### TESTO FORNITO
Talento precoce Frank Bey, ricevuto in dote dal cielo ma veicolato da  mamma Maggie Jordan, che ha brillato a lungo seppure con una lunghissima pausa per fare altro  tra la fine degli anno ’70 e la metà degli anni ’90. Non molto tempo addietro, i fortunati che erano al Porretta Soul Festival, hanno avuto modo di apprezzare. Musicalmente svezzato in famiglia, con una sperimentata adolescenza nei Rising Sons di cugini e fratelli, Frank Bey ha frequentato l’università del soul nell’orbita di Otis Redding, di James Brown e in scia, dei Blind Boys of Alabama.

Nato all’anagrafe come Frank Bass di quel “Bey” andrebbe detto. Qualcosa di molto diverso dal solo, mutageno, vezzo artistico, segno invece dell’affiliazione alla Moorish Science Temple of America, organizzazione culturale panafricanista nata a inizio ‘900 e scivolata nel tempo tra le formazioni del nazionalismo nero. Lì si chiedeva, e forse si chiede tuttora, di cambiare il cognome in “Bey” o “El” perchè tutti i fratelli neri potessero riconoscerne principi e valori dell’organizzazione. Consesso afroamericano, come altre, simili, affiliazioni, la Moorish Science Temple of America nacque nel solco della richiesta afroamericana di un riconoscimento sociale e identitario, lma anche luogo di trasformazione individuale attraverso un impegno collettivo. Ancora attiva come spazio di aggregazione è organizzazione che taluni sinistri affiliati e l’FBI hanno contribuito a tenerne alta la popolarità. Una storia affascinante che andrebbe approfondita ma non qui. Ciò che importa è che il giovane Frank Bey sentì la chiamata per una testimonianza in musica  non dissociata da un impegno nella società.

### ISTRUZIONI ESERCIZIO
(1) Rispondi in base al testo su Frank Bey:
(a) Con quale cognome è registrato all'anagrafe Frank Bey?
(b) In quale formazione, composta da cugini e fratelli, ha trascorso l'adolescenza musicale?
(c) Quali cognomi chiedeva di adottare la Moorish Science Temple of America?
(2) Elenca tutti gli artisti e i gruppi nella cui orbita o scia, secondo il testo su Frank Bey, il cantante ha frequentato "l'università del soul".
(3) Scrivi il seguito del testo su Frank Bey, a partire dall'ultima frase riportata.
I dati che seguono non hanno alcun ruolo in questo lavoro.

### Dati di puntamento del bersaglio
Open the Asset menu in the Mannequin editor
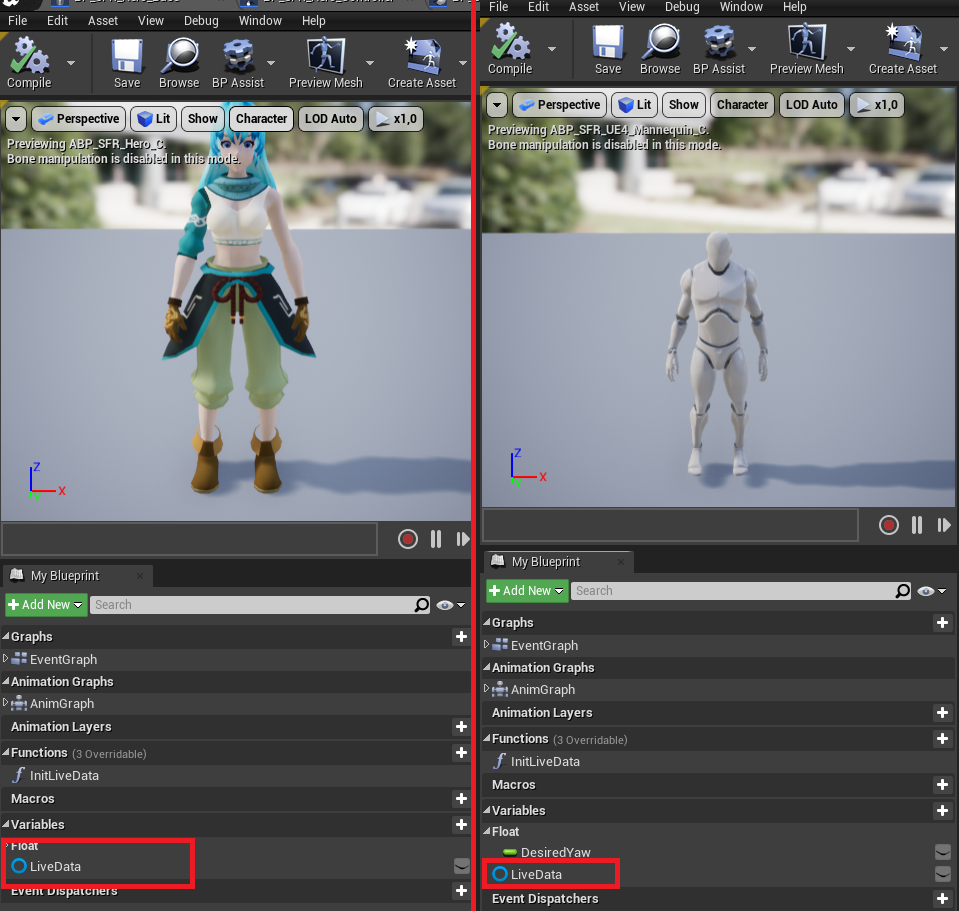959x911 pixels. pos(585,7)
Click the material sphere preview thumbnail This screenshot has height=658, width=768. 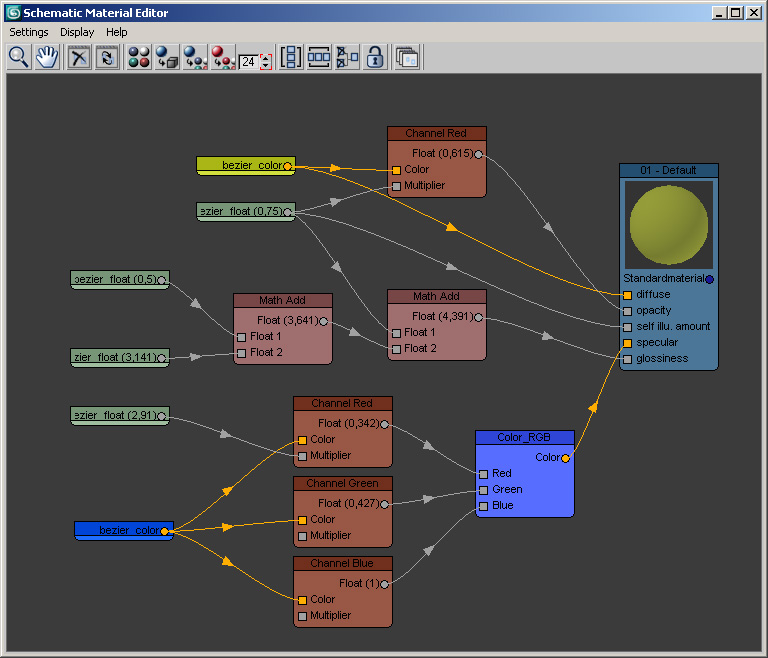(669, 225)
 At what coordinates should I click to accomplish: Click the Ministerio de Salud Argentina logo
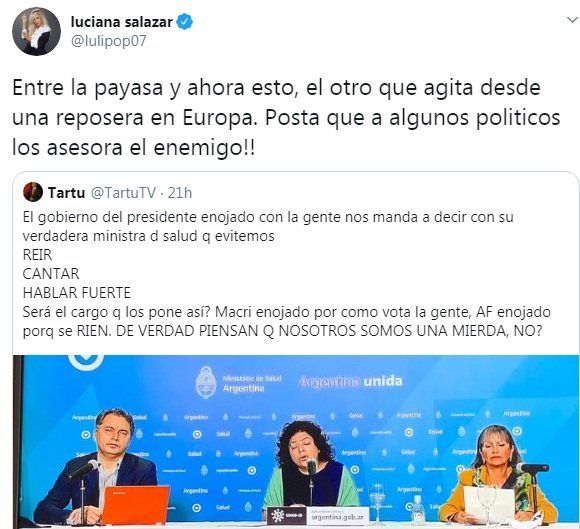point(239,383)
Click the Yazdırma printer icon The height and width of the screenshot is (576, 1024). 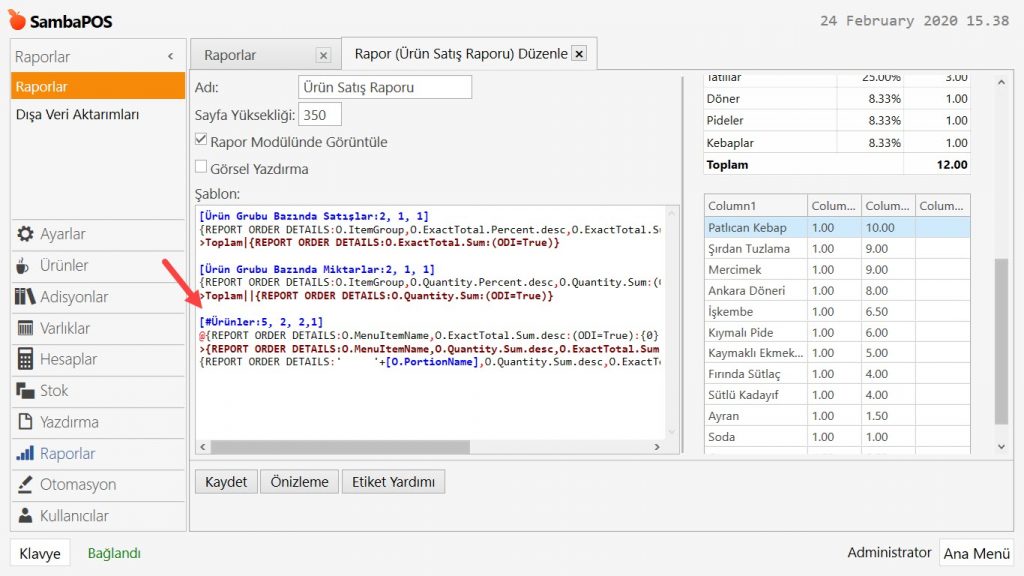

### SOLUZIONI
(1)
(a) Bass
(b) Nei Rising Sons
(c) "Bey" o "El"

(2)
Otis Redding
James Brown
Blind Boys of Alabama

(3)
Tornando a All My Dues are Paid, il lavoro è ricco, gioioso di strumentalità raffinate, godibile per qualità espressiva, vocalmente vivo di cori, di doppie voci, di chiamate e risposte, impeccabile per capacità di emozionare, di elevare lo spirito, la missione prima del blues e del soul.

Perle ce ne sono, come Idle hands di wha-wha munita, che Luther Allison da lassù si commuove, come He Stopped Loving Her Today, i cui violini una volta tanto non stonano accanto a un delizioso mandolinato, un cambio di tonalità, un parlato o come la Calling All Fools, che Willie Dixon avrebbe benedetto, o ancora come Ha Ha in the Daytime, l’ironia di un blues geometrico o la linea di basso mozzafiato di One Thing Every Day. Tutto il lavoro di Frank Bey è comunque di grazia investito, compreso l’omaggio, spiazzante, al Lou Reed di Perfect Day preludio di una commovente, superba, blues version di Imagine di John Lennon che chiude l’album. What else?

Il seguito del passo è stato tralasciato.